Abstract

Troglitazone (TRO) is an insulin sensitizer used in the treatment of type II diabetes. TRO is known to increase the activity of cytochrome P-450 (CYP) 3A in vivo. We have investigated the effect of TRO on CYP3A protein content and the activity of CYP3A (as measured by the formation of 6β-hydroxytestosterone formation) in primary cultures of human hepatocytes in comparison with rifampicin (RIF). Hepatocytes were isolated from four human livers by perfusion with collagenase, plated on collagen-coated plates, and maintained in William’s E medium. After 48 h in culture, cells were exposed to RIF (10 μM) or TRO (0–50 μM) twice, each over a period of 24 h, and the activity of CYP3A was measured.

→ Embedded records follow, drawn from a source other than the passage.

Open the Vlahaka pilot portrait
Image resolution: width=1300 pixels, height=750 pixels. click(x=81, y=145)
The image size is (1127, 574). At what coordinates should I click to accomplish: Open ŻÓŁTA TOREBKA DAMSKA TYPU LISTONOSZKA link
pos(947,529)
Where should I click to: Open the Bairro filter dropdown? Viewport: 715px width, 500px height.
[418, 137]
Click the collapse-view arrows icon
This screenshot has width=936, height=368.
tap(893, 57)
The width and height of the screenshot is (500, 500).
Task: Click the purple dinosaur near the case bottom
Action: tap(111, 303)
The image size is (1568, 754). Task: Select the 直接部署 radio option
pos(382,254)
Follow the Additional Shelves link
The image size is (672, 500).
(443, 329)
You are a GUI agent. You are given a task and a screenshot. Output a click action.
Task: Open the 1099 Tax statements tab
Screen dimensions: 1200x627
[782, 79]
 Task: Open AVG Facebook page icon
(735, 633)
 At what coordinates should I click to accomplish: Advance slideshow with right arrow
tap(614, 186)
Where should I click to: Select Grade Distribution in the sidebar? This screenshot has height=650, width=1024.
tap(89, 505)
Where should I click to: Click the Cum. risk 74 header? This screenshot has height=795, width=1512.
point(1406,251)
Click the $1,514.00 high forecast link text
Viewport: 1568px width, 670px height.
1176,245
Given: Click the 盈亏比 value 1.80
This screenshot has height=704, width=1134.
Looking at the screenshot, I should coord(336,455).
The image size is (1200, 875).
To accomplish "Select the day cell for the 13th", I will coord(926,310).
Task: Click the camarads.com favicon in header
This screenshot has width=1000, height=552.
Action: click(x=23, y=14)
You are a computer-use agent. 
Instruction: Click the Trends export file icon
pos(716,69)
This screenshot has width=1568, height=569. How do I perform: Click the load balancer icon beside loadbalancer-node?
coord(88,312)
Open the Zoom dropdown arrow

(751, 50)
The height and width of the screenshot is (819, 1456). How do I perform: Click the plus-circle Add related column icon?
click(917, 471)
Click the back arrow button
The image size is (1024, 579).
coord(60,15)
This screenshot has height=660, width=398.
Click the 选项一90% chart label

TRO increased the activity of CYP3A in a concentration-dependent manner, reaching a maximal response at 5 μM. Pretreatment of the hepatocytes with 10 μM TRO or 10 μM RIF resulted in a 4- to 15-fold increase in the activity of CYP3A. Maximum increase in CYP3A protein was observed at 5 μM TRO. There was a significant correlation (R² = 0.89) between the content of immunoreactive CYP3A protein in the hepatocytes and the rate of formation of 6β-hydroxytestosterone. These results indicate that TRO is a potent inducer of CYP3A and is similar to RIF in inducing CYP3A in human hepatocytes. At concentrations of 25 μM and above, TRO was toxic to the cells, as determined by a decrease in the activity of CYP3A, a reduction in the amount of immunoreactive protein, and changes in the morphology of the cells.